Расцеловались, Женя осталась на перроне, а Павел вошел с нею в купе:

- Едешь одна. Все правильно. Да, чуть не забыл. Это тебе лекарство от страха, - он опустил в карман ее пальто что-то тяжелое.

- Что это?

- Вальтер. Почти игрушечный - шесть на тридцать пять. Нет, нет, сейчас не смотри.

- Зачем он мне?

- Ну ведь у всех есть, пусть и у тебя будет.

- Тебе уже тридцать шесть, а ты так и остался мальчишкой, который был счастлив оттого, что его отправляют на фронт, где можно пострелять.

- Это я перед тобой и Нюрой красовался, а вообще-то мне было не по себе. Ладно. Береги себя сестренка, такая как ты у меня - единственная.

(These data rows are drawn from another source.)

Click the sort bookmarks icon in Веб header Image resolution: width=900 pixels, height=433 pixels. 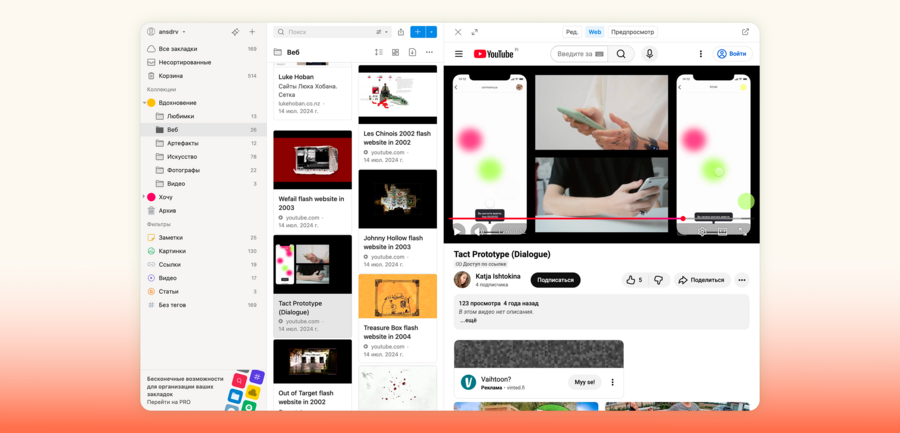(379, 52)
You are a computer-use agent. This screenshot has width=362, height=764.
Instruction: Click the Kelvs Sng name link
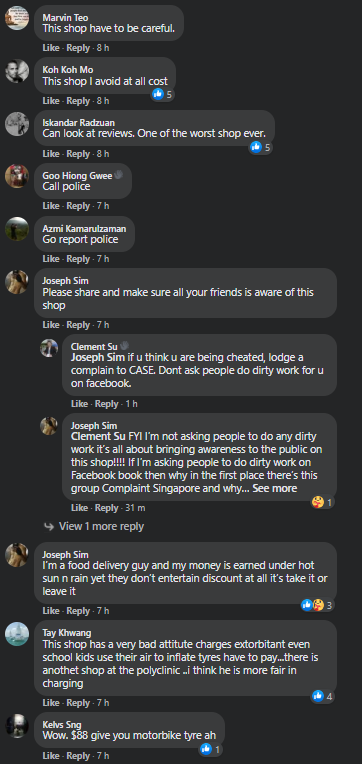[x=61, y=725]
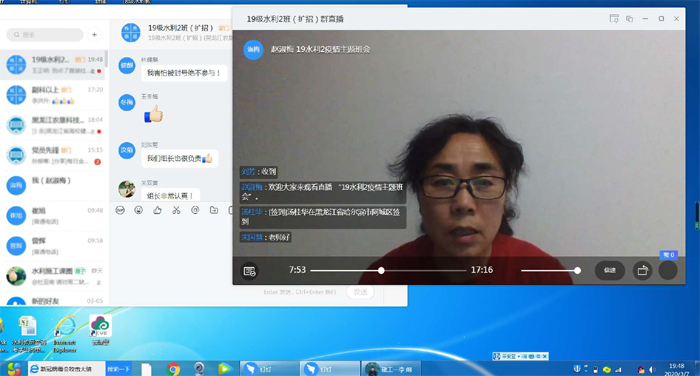Image resolution: width=700 pixels, height=376 pixels.
Task: Open the emoji picker in chat toolbar
Action: (x=139, y=210)
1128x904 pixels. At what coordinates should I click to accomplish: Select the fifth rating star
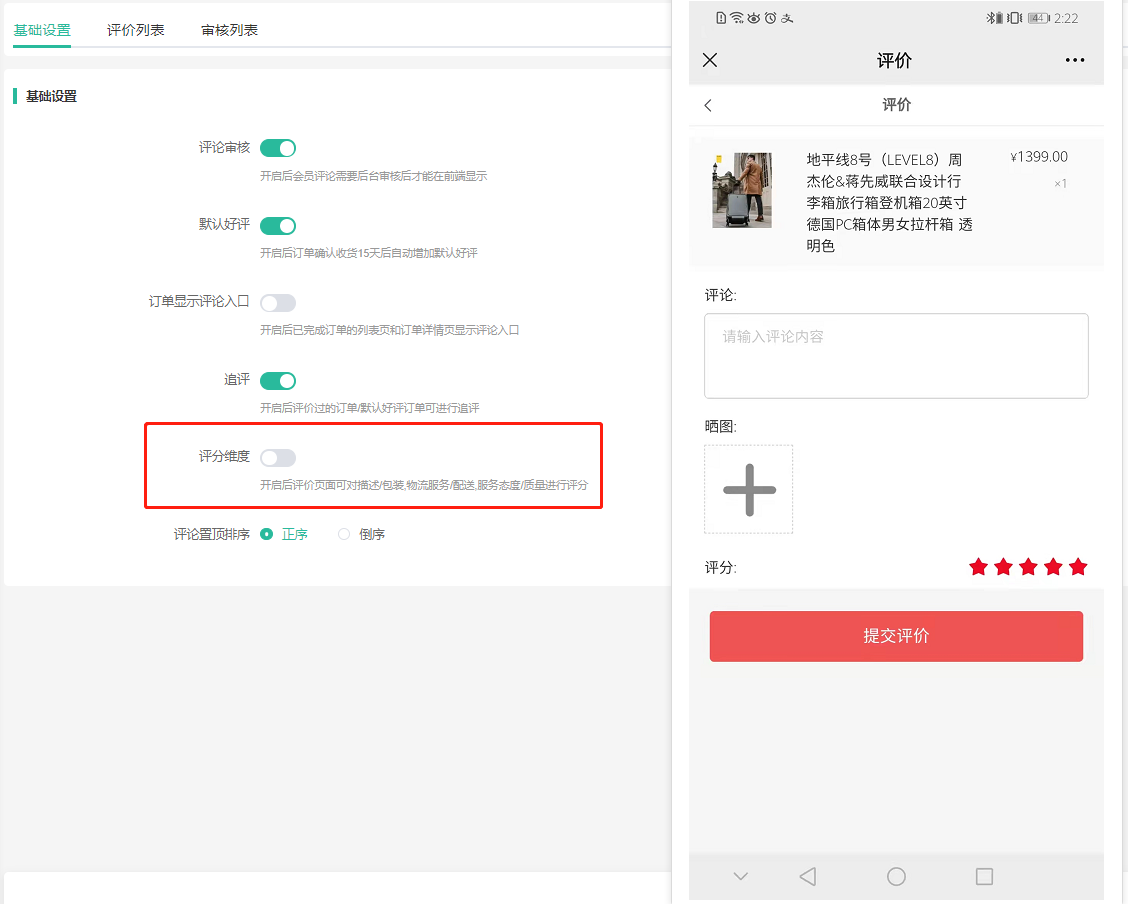(1077, 567)
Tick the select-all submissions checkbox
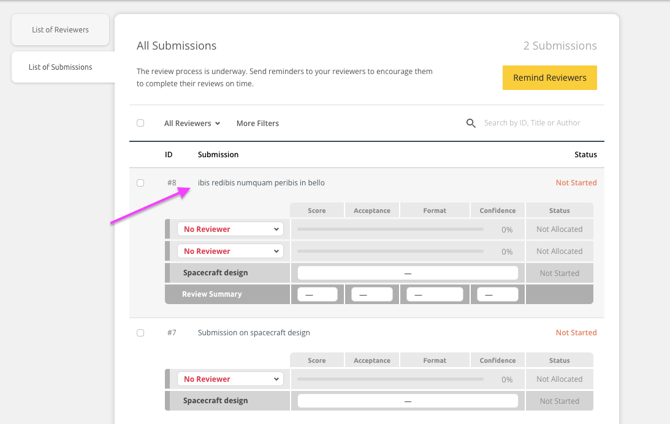670x424 pixels. coord(140,123)
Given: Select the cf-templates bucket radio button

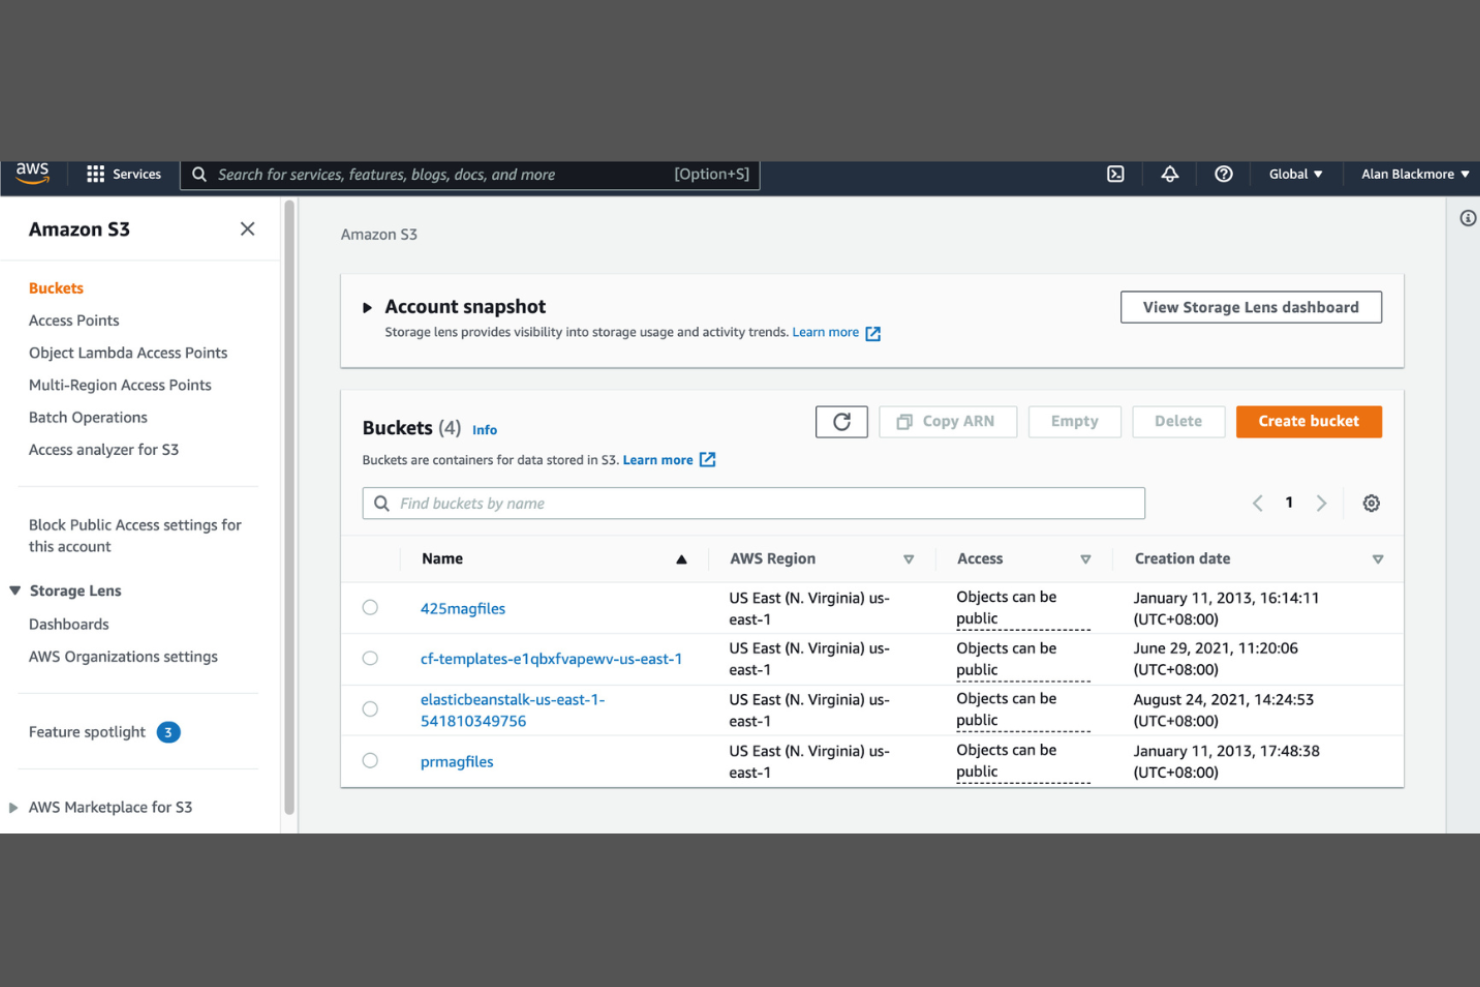Looking at the screenshot, I should pos(370,658).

Женя дала ей в дорогу невозвращенца Дмитриевского "О Сталине и Ленине" и рукописные списки запрещенного Есенина. Дмитриевского читать было скучно: в восхвалении Иосифа просвечивали страх и расчет.

И меня по ветряному свею

По тому ль песку

Поведут с веревкою на шее

Полюбить тоску.

На этих строчках она остановилась и стала смотреть в окно. Забытое чувство тоски подползало к сердцу, краски мира линяли, и она уже без прежнего интереса разглядывала аккуратные домики, сады, поля со скирдами. "Тоску надо полюбить, тоску надо полюбить", - стали выстукивать колеса.

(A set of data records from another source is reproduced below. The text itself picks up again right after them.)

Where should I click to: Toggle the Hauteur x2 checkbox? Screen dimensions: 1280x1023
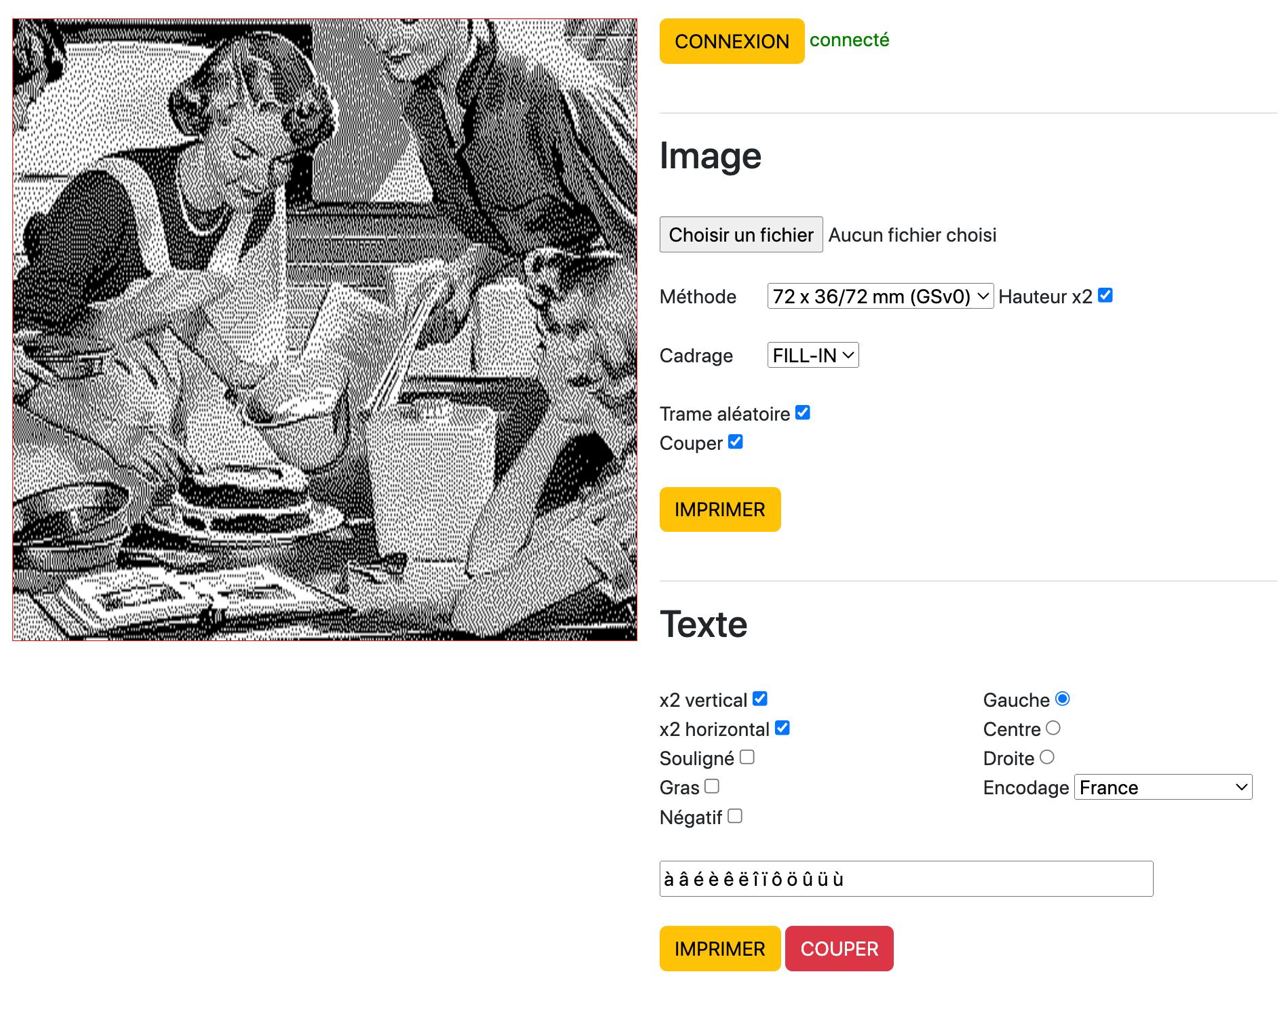(1105, 295)
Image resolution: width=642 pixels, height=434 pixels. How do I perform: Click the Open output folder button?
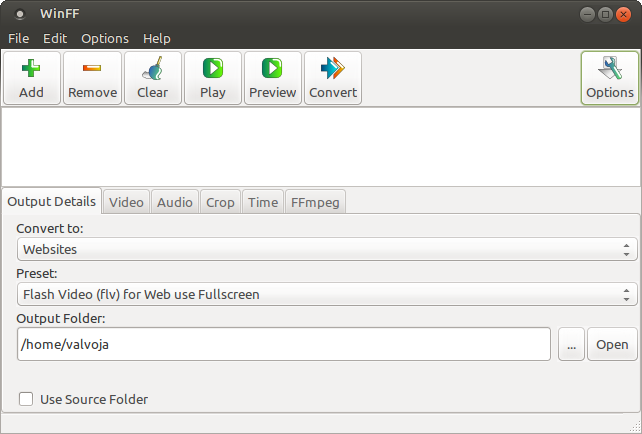[612, 344]
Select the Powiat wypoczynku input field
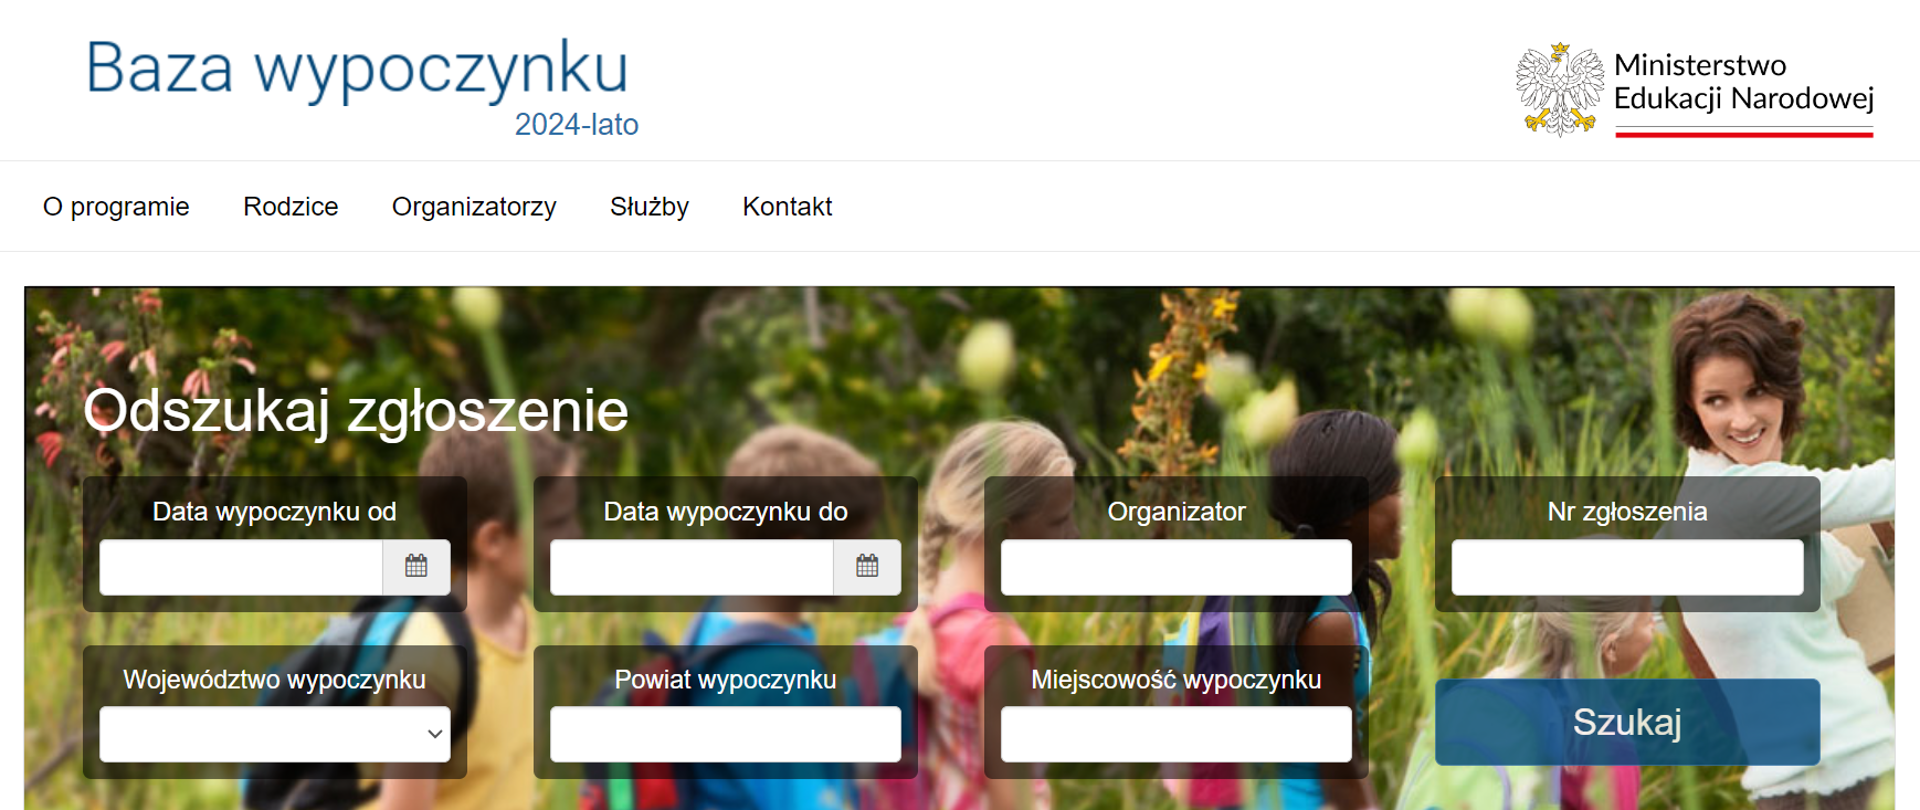The height and width of the screenshot is (810, 1920). pos(725,734)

"Но ведь полюбить ее можно только с веревкою на шее. Как страшно он предугадал свою смерть. Что такое свей? Наверное, что-то связанное с песком".

Она вынула из кармана пальто маленький пистолет. Держать его в руке было приятно, не то, что некрасивый маузер, который в Царицыне дал ей Иосиф. Маузер был страшный, а этот - уютный; его можно носить в сумочке.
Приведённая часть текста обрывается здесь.